WORK ORDER => Each line of the data below that holds the word "Given" is to be reported in full.

Data records =>
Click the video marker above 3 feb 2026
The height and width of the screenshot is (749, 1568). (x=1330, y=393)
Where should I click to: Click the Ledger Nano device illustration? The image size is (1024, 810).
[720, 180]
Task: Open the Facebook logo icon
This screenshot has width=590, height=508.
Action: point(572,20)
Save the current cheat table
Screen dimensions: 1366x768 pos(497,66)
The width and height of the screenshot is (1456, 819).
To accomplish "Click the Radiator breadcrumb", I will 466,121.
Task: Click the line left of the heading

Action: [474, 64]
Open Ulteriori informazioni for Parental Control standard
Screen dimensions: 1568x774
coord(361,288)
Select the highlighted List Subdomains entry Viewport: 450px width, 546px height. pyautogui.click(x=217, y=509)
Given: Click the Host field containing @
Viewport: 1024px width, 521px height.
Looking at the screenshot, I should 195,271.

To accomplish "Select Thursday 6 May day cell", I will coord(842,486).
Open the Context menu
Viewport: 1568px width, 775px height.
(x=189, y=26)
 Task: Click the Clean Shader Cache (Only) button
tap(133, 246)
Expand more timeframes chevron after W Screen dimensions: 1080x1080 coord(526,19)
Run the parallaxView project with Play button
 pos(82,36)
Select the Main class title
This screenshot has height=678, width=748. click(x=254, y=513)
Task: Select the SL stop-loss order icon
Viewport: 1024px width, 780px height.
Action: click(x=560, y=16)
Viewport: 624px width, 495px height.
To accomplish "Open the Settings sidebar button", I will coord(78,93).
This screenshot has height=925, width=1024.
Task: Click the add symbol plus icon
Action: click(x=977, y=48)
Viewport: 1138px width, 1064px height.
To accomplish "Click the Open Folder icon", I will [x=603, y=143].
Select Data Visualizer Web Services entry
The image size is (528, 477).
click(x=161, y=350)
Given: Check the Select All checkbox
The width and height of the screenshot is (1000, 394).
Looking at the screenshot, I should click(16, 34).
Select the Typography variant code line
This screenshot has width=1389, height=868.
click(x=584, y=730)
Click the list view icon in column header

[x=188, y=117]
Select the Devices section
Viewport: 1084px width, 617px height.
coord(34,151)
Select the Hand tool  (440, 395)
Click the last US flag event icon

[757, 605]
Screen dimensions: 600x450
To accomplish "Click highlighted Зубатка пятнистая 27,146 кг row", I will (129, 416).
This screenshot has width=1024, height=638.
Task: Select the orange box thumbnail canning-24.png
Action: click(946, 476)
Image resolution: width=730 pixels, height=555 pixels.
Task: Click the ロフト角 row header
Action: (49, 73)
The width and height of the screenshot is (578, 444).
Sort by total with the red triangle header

RESPONSE TO THE TASK =>
Given: Click the Host field containing @
Given: Check the Select All checkbox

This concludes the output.